Killing River Blindness and Malaria With the Same Drug
Researchers ponder whether a common drug that kills parasitic worms (helminths) might also prevent mosquitoes from transmitting malaria. The work is more preliminary than most in the field of malaria research, so don’t expect it to save any lives any time soon—if ever. But it is an interesting application of the old adage about trying “to kill two birds with one stone.”
In anticipation of World Malaria Day (which is tomorrow), the Bill and Melinda Gates Foundation held its first telephone briefing for bloggers who cover global health.
There were three researchers on the line—each of whom had won a $100,000 grant to explore an idea for fighting malaria that was a little unorthodox or “out of the box.” These are part of the Grand Challenges Exploration grants that the Gates Foundation has championed in recent years. Depending on the results, grantees are eligible for $1 million grants to further prove their concepts.
I focused most of my attention on Brian Foy, an assistant professor at Colorado State University.
Foy, who has previously done some work on malaria vaccines, started thinking about the life cycle of the malaria parasite inside the mosquito as an under-explored route of attack. It takes 10 to 14 days for the malaria parasite to mature in a mosquito’s body--from the time a mosquito bites an infected person (what entomologists call “taking a blood meal”) to the time that same mosquito can transmit the parasite to a different person. “If you could just make one of those blood meals toxic to the mosquito, you would basically kill it before it could transmit the parasite,” Foy says.
Enter ivermectin, a drug that targets parasitic worms, like heartworms in dogs or the worms that cause river blindness in people in West Africa. Ivermectin works by targeting certain neurotransmission channels in worms. It turns out those same channels exist in other invertebrates like mosquitoes.
So the idea is to give ivermectin to people, who then pass the drug along with their blood to the mosquito that bites them. To be most effective, the drug should kill only those mosquitoes infected with the parasite before it has a chance to fully mature. As an added bonus, you minimize the risk of resistance because you’re not killing all the mosquitoes, just the infected ones, so there is no selection pressure against the mosquitoes—at least in theory.

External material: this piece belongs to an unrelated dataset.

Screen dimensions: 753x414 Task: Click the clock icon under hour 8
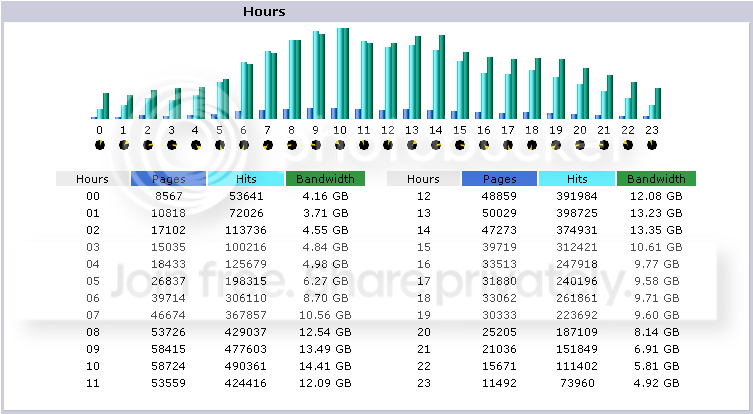click(291, 145)
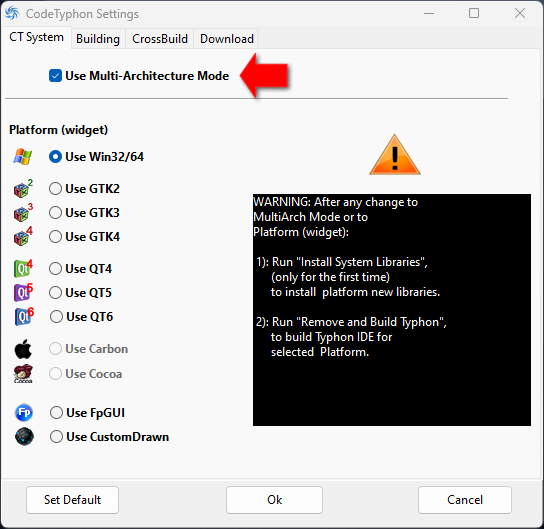This screenshot has height=529, width=544.
Task: Click the QT6 blue logo icon
Action: pyautogui.click(x=24, y=316)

So far, the evidence from the field is encouraging. Foy reported data from Senegal that showed that mosquitoes died for up to a week after ivermectin was given in an anti-river blindness campaign. Now he is trying to determine if the effect is large enough so that if you expanded ivermectin treatment you could actually change the transmission of malaria.
You see, ivermectin is normally given only once or twice a year for the treatment of river blindness. To have any effect on mosquitoes, you would probably have to give ivermectin once a month.
But this is just a pilot test—a chance to see if the idea is worth pursuing further.
You’re talking about four very complicated organisms—humans, mosquitoes, malaria parasites and helminths. In 2007, there was a research paper that suggested that infection with helminths actually made malaria symptoms less severe and that treating the parasitic worms could actually make a co-infection with malaria worse. (TW Mwangi, et al. Annals of Tropical Medical Parasitology.)
So for now, the idea that ivermectin could make a dent in both river blindness and malaria at the same time is still just an intriguing idea that is being tested further.
The other two presenters on the Gates telebriefing were Szabolcs Marka, assistant professor at Columbia University and Pradipsinh Rathod, professor at University of Washington.
Marka is looking at the possibility of using laser light to interfere with a mosquito’s ability to find and bite people. Rathod is trying to see if genetic differences between Plasmodium falciparum parasites found in Asia and those in Africa might help develop more effective treatments.
You can hear a recording of the full teleconference until April 30th by calling (800) 475-6701 and entering access code # 997326.
Full disclosure: my 2008 Nieman Fellowship in Global Health Reporting was supported by a grant from the Gates Foundation. I believe I have no conflict of interest in this story because the Gates Foundation did not play an active role in my choice of study or of my field project on nurses in Malawi.
1 comment:
Thanks for posting the disclosure - not many folks do that. Like Dr Rabinovich said on the call - it is high risk, high reward research but I think we need to consider risks beyond the purely technical. Even if the idea works, mass drug administration on a monthly basis and achieving a high coverage of the population is difficult. In fact, we have trouble doing it once or twice a year for deworming or against lymphatic filariasis.